Render the lines of the records below as a numbered list, omitting blank lines and leaving out the pictures.

-- Start of THE RECORDS --

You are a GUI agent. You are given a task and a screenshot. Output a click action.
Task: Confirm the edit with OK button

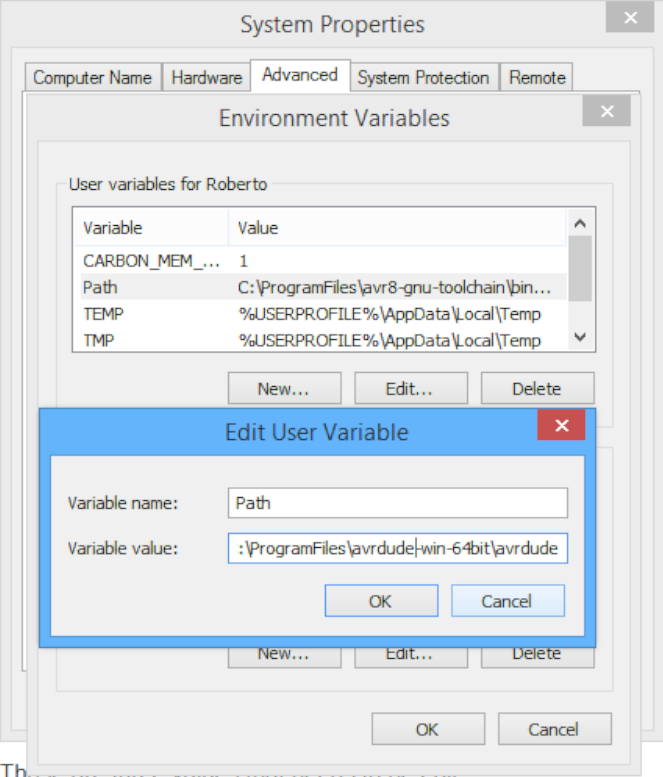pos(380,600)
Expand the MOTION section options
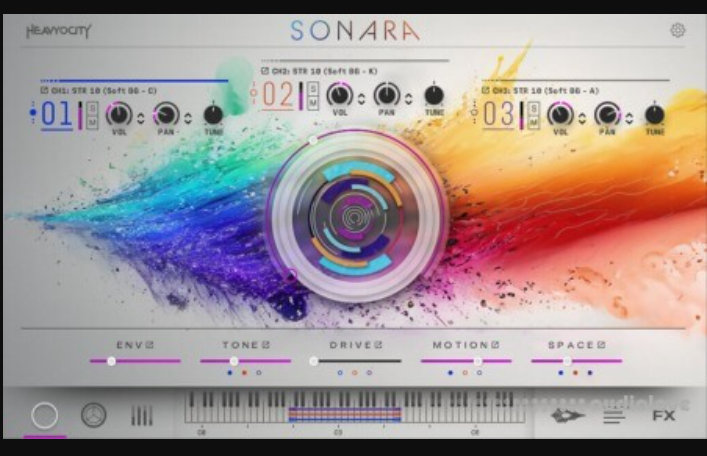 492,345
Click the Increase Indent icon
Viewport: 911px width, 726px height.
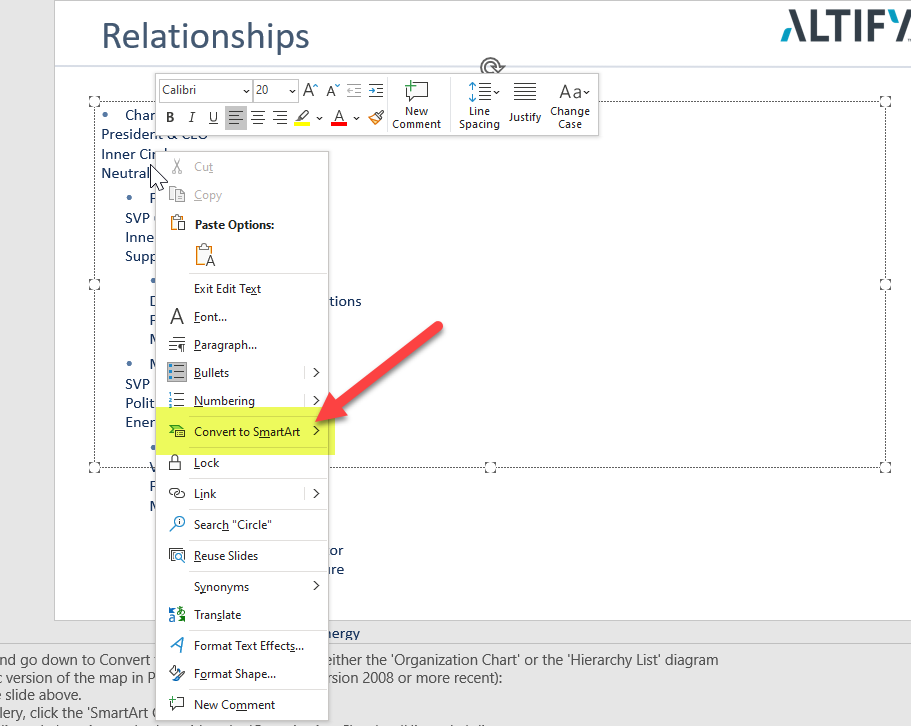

-- End of THE RECORDS --

**TASK RESPONSE:**
1. You are a GUI agent. You are given a task and a screenshot. Output a click action.
2. Task: Confirm the edit with OK button
3. pos(380,600)
4. Expand the MOTION section options
5.  492,345
6. Click the Increase Indent icon
7. Viewport: 911px width, 726px height.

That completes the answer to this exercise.